The question I have to the people here who keep up on this kind of stuff is "How close are they to make it work ?" and " How close is it becoming something that I or someone else working at home with or without the aid of cloud computing could employ?" and "Is it something that could effect the betting of horse racing at some point?"

DJofSD
08-28-2014, 09:42 AM
RG, are there some links? I don't think I can fully understand your questions unless I have some background in which to frame them.

Robert Goren
08-28-2014, 10:58 AM
RG, are there some links? I don't think I can fully understand your questions unless I have some background in which to frame them.Mother Jones has not posted it for non subscribers yet. They will eventually. It is titled "Do Androids Dream of Electric Lolcats?"
They are talking about the Google Brain project that taught itself to spot a cat from YouTube images. Andrew Ng was head of the project at the time. The usual suspects, Microsoft, Yahoo, Facebook, Netflix and of course the NSA are working "deep learning" projects. The article doesn't go into detail much. The writer, Dana Liebelson, seemed more interested in pointing the potential abuses. I figured if Mother Jones is reporting it, it must be old news in the tech community.

DJofSD
08-28-2014, 11:05 AM
OK, thanks. If you can, whenever MJ does make it available, please update the thread.

I did a quick read on Wikipedia. A lot of what was there was about neural networks. So, to partially answer your questions, yes, deep learning can be applied to handicapping, and, there have been NN used in different software offerings for decades.

I've looked at NN as a self assignment for programming an app but that was long ago and I never finished it. In part, it was not finished because I kept on reading that one of the faults found with NNs is a regression to the mean. Whether or not that is correct, I'll leave to those with expertise.

GameTheory
08-28-2014, 11:40 AM
NN are becoming popular again, and deep learning is mostly just a phrase for "NNs that don't suck like they used to". It seems to be much about doing more abstracting in layers so the problem can be broken down better, but really it is just a continuation of tech that has been around for decades and as computing power increases some old limitations are easier to get around.

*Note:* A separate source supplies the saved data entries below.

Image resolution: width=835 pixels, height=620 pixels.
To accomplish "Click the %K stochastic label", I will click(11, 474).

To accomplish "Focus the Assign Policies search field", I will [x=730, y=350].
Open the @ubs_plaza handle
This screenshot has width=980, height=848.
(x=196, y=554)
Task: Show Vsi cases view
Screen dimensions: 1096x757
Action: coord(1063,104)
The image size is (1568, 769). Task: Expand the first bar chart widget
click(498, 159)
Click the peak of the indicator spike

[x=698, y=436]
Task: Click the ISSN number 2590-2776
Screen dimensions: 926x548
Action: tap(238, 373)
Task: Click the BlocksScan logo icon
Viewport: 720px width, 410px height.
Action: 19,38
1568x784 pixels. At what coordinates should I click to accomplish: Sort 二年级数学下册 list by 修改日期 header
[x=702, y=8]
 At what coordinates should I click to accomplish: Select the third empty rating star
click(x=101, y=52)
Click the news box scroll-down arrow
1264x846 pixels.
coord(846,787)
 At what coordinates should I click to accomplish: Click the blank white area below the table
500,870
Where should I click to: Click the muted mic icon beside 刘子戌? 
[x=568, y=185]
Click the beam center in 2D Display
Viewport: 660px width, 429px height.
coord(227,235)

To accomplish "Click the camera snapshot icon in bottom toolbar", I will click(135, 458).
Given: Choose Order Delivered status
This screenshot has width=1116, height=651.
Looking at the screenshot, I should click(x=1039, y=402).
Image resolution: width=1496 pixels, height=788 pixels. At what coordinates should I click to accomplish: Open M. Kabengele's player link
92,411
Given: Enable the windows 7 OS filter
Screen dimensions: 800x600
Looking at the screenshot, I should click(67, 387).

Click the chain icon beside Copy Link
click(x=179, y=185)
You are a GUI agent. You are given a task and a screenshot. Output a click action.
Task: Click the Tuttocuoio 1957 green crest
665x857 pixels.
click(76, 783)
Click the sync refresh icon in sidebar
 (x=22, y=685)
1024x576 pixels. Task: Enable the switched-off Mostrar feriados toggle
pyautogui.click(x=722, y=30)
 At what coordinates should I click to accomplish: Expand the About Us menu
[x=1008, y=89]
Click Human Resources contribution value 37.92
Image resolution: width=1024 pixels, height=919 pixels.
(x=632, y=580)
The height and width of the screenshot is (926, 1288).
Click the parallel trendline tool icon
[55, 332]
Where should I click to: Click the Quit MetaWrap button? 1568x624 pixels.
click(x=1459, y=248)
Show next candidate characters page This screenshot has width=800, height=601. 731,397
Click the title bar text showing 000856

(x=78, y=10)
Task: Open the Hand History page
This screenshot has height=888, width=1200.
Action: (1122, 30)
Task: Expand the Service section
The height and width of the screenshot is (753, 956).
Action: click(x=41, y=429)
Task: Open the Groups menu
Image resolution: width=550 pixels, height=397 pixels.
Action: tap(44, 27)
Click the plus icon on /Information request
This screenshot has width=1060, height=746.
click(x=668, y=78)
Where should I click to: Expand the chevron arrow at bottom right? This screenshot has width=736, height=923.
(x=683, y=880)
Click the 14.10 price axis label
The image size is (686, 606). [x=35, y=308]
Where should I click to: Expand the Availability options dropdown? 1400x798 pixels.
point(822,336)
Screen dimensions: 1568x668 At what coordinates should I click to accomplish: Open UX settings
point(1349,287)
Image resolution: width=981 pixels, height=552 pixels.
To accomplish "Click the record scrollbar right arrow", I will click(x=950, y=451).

The question "how close is it to working?" is a bit of a false one -- what would entail "getting it to work"?

"Strong AI" as a goal is fine but it is incredibly vague and improvements in these areas are incremental as they usually are, there is nothing revolutionary here. So it works as well as it works, it is coming along, improvements are made...but what's the threshold?

Can you use it? Sure, but programming required.